* [BLOC DE TEXTE]:

-- -- --

J’ai 50 ans. Depuis 0h30 ce jeudi 30 mai. C’était un jeudi, aussi, le 30 mai 1974.

A minuit et 31 minutes de ce jour commençant dans la nuit, j’avais éteint l’ordinateur sur lequel j’avais regardé un peu du film entamé vendredi. J’avais eu envie de m’offrir la beauté du cinéma, même si je la massacrais en coupant le film, emporté à chaque fois par le sommeil.

Et puis, après la nuit, écourtée parce qu’à 8 heures venait le plombier qui sonna finalement à 7h46, il y a eu le jeudi, le vrai, sans eau chaude comme le seront les jours qui viennent et avec tout ce qui fait mes jours chômés : les photos, les mots, les livres, une amie, des sourires. Et des vœux d’anniversaire.

Parmi les vœux, quelques mots sur mon livre : “magnifique et bouleversant”, m’écrit par exemple Nadège. Je découvre une émotion née des mots des autres. Une émotion qui efface celle, vertigineuse, d’avoir 50 ans.

Mercredi 22 mai 2024

C’est une ville étrange où il faut savoir où on va

j’ai posé la question l’autre soir au chauffeur du bus 29
ce bus que j’attends en face du grand parc où on torturait
en technique

grand parc avec des grands arbres et des bâtiments blancs
aux toits de tuiles
et un peu partout
dans les allées
les visages en noir et blanc de ceux
qu’on torturait
en technique
dans une des bâtiments blancs
les griffes du tigre

il faut savoir où on va ici.

::: Emilienne Malfatto et Rafael Roa ; L’absence est une femme aux cheveux noirs

Mercredi 8 mai 2024

À Trouville pourtant il y avait la plage, la mer, les immensités du ciel, de sables. Et c’était aussi , ici, la solitude. C’est à Trouville que j’ai regardé la mer jusqu’au rien.Trouville c’est la solitude de ma vie entière. J’ai encore cette solitude, là, imprenable, autour de moi. Des fois je ferme les portes, je coupe le téléphone, je coupe ma voix, je ne veux plus rien.
Je peux dire ce que je veux, je ne trouverai jamais pourquoi on écrit et comment on n’écrit pas.
::: Marguerite Duras ; Écrire

Samedi 4 mai 2024

Ils regardaient longtemps, sans bouger, ils restaient là, offerts, devant les vitrines, ils reportaient toujours à l’intervalle suivant le moment de s’éloigner. Et les petits enfants tranquilles qui leur donnaient la main, fatigués de regarder, distraits, patiemment, auprès d’eux, attendaient.

-- -- --

* [CONTENU DES DONNÉES]:
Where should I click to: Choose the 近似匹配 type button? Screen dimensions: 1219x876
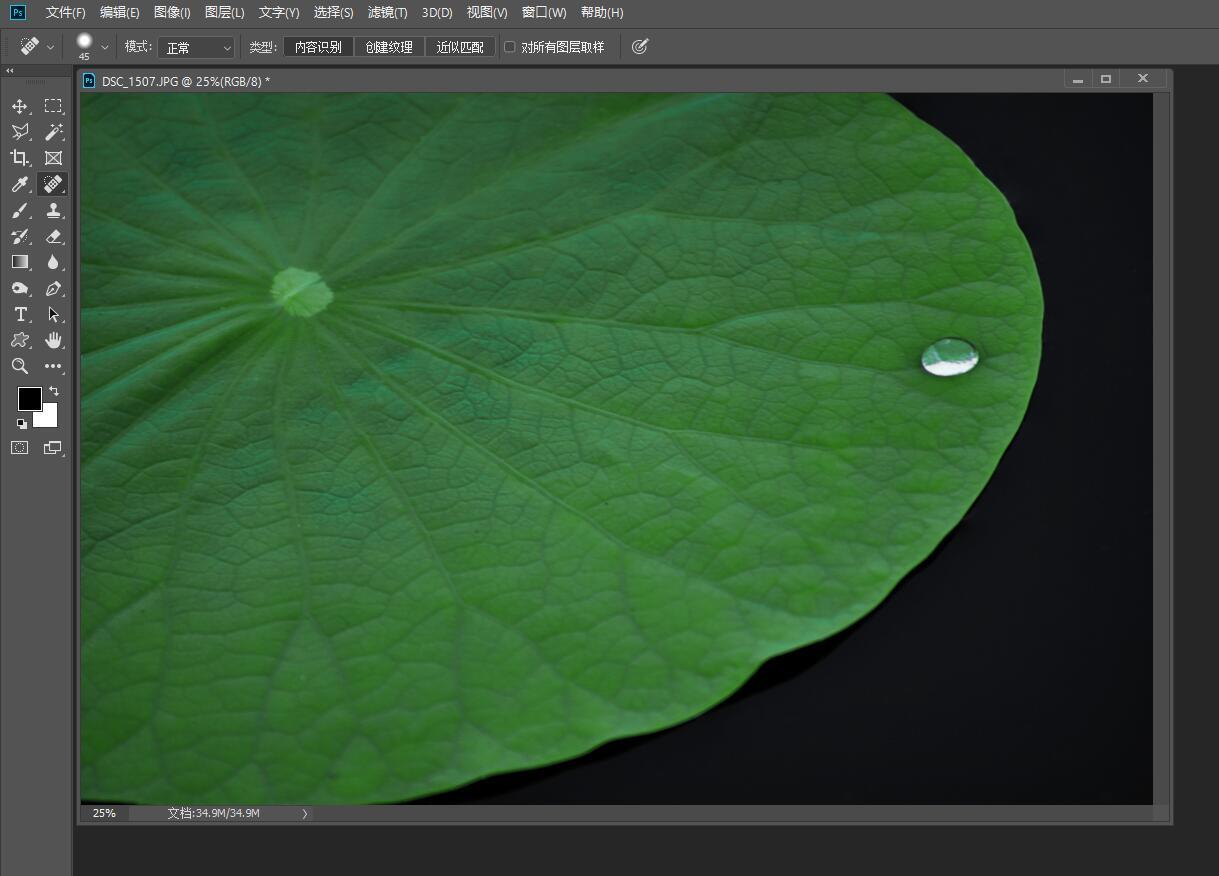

-- -- --

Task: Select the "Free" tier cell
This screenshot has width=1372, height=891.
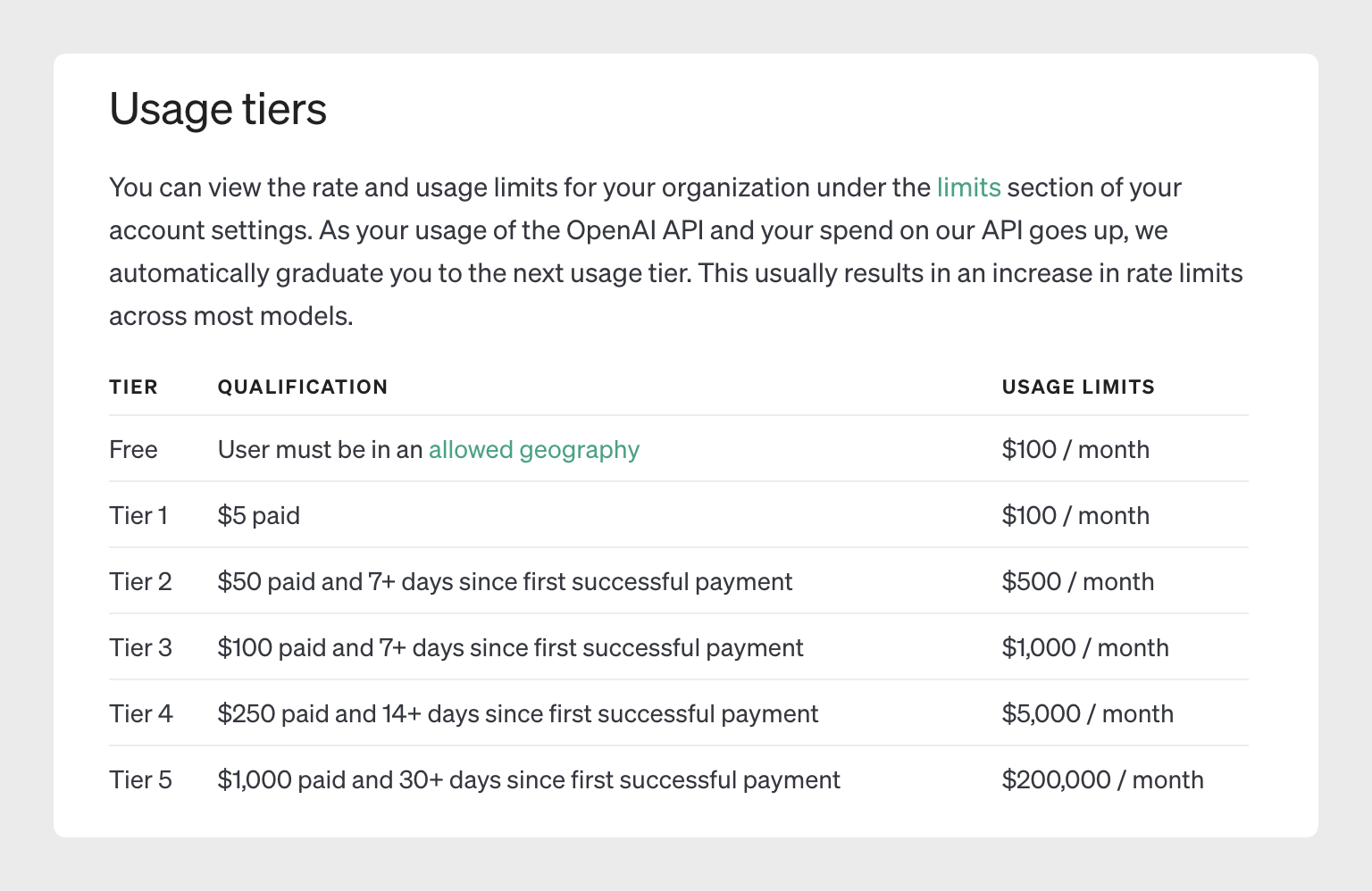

-- -- --

* [CONSIGNES DE TRAVAIL]:
A. Dans le bloc de texte, à quelle heure le plombier a-t-il finalement sonné ?
B. Recopiez le passage du bloc de texte qui commence aux mots « À Trouville pourtant » et s'arrête après « on n’écrit pas. », en remplaçant « Trouville » par « Deauville ».
C. Indiquez si chacune de ces affirmations concorde avec le bloc de texte, en répondant par oui ou par non et en citant les mots décisifs : (i) le 30 mai 1974 était un jeudi ; (ii) le bus 29 s'attend en face du grand parc ; (iii) le plombier est arrivé après 8 heures.

* [RÉPONSES]:
A. À 7h46.

B.
À Deauville pourtant il y avait la plage, la mer, les immensités du ciel, de sables. Et c’était aussi , ici, la solitude. C’est à Deauville que j’ai regardé la mer jusqu’au rien.Deauville c’est la solitude de ma vie entière. J’ai encore cette solitude, là, imprenable, autour de moi. Des fois je ferme les portes, je coupe le téléphone, je coupe ma voix, je ne veux plus rien.
Je peux dire ce que je veux, je ne trouverai jamais pourquoi on écrit et comment on n’écrit pas.

C.
(i) Oui : « C’était un jeudi, aussi, le 30 mai 1974. »
(ii) Oui : « ce bus que j’attends en face du grand parc ».
(iii) Non : « venait le plombier qui sonna finalement à 7h46 ».